YELLOW cleats are for most riders, but more importantly, yellow cleats were created for the average bicycle shop that would do an ‘eyeball’ fitting to get a cyclist on the bike quickly, i.e., for a bicycle shop that does not have the equipment or training to do a fitting. Due to the high degree of float and lateral movement, these cleats are (a) the least efficient cleat, (b) designed to compensate for misalignment. That basically is the tradeoff with this cleat.
2013, enter SM-SH12, the BLUE cleat. Pro racers and other high performance cyclists started asking Shimano to
build them a cleat that offered just ‘a little bit’ of movement. Shimano went back to the drawing board and created a performance cleat with a ± 1° of floating angle (float). Also, in order to keep the shoe from moving laterally, Shimano changed the pivot location from the center of the cleat (i.e., YELLOW cleat) to the top of the cleat. This small change eliminated all lateral play. The outcome is a very secure and very efficient cleat that offers a minimum amount of movement in order to be easier on the knees.
HOW DOES THIS CLEAT PERFORM?
Bottom line, these are fantastic! When cycling, I can actually feel more power being applied to the pedals since my shoe isn’t moving around in the pedal. This cleat offers a very positive and secure feel, and you will definitely be able to feel this difference on your very first pedal stroke.
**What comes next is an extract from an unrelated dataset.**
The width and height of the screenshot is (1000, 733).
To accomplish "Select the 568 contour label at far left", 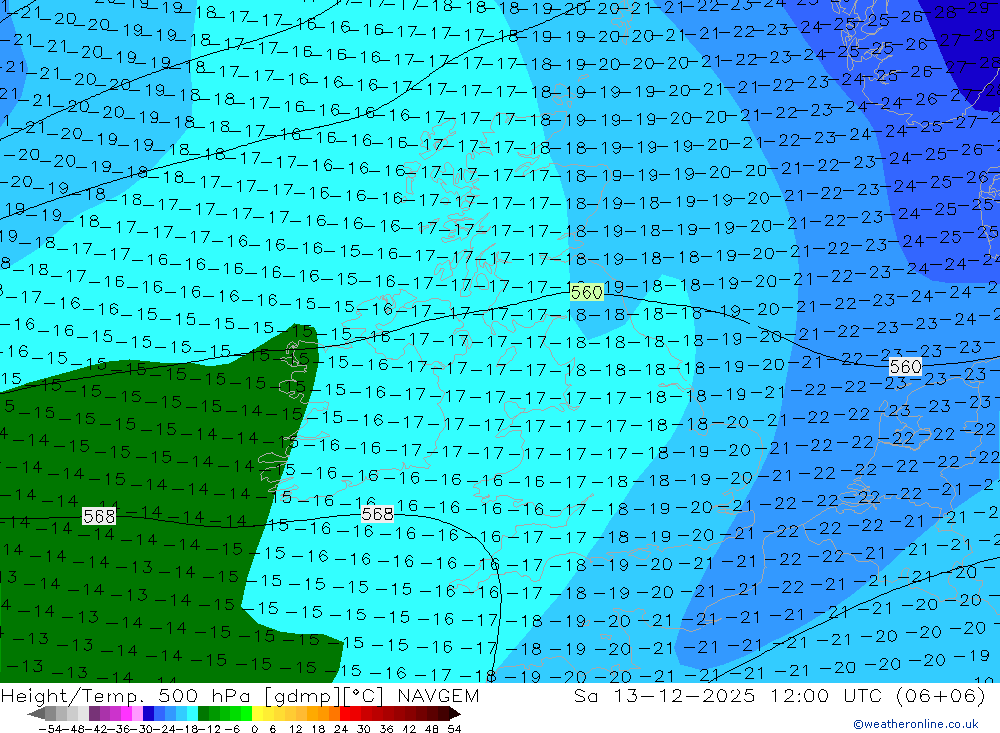I will (x=99, y=516).
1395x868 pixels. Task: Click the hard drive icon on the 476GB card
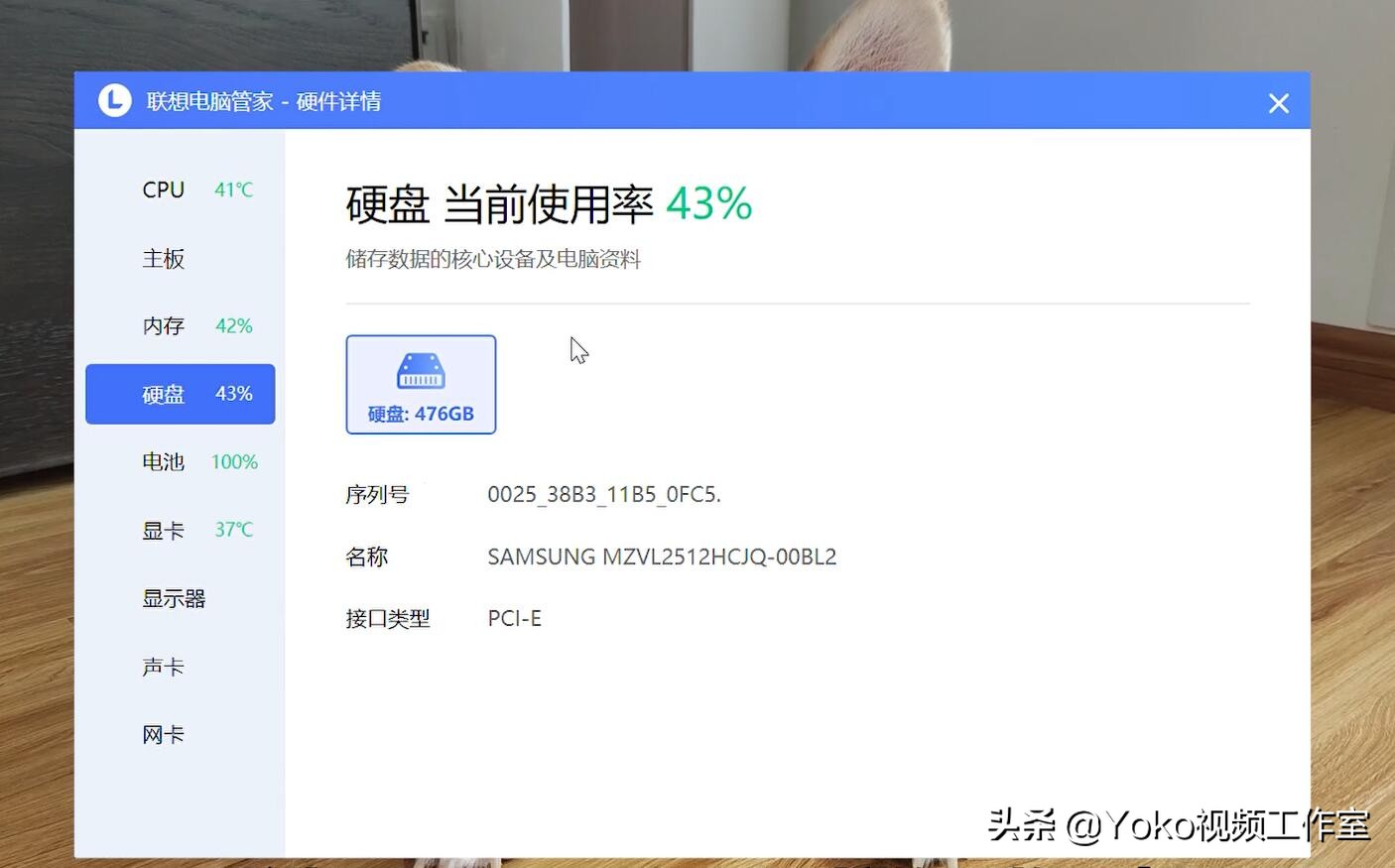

Moving from the RED cleat to the BLUE cleat is a non-issue, but, when moving from the YELLOW cleat to the BLUE cleat, take it easy on your first couple of rides. Be sensitive to feeling any pain in your knees.
The shape of the shoe bottom has standardized over the past few years so that all major brands follow the same arcs and curves. This means that any of the major brand shoes will be able to accommodate the SM-SH12 cleats. So the bottom line is that the SM-SH12 is the best of both worlds, taking all of the positive aspects from the other two cleats and combining them into the perfect system that enhances efficiency, performance and comfort.
I highly recommend these cleats!
I have always enjoyed bicycling and, through a series of coincidences, became a Bicycle Industry Consultant and Product Tester. I test prototype products for companies and have published only off the shelf production products on biketestreviews.com.
I find your reviews very informative. I have just read your review of the differences between the the 3 hole red, blue and yellow cleats. I have gone from the two hole mountain bike type pedals to the Shimano R540 pedals, with Yellow cleats, and I am finding that I can’t get out of the pedals as fast. In your review you talk about float. Would the less float allow for quicker release from the pedals?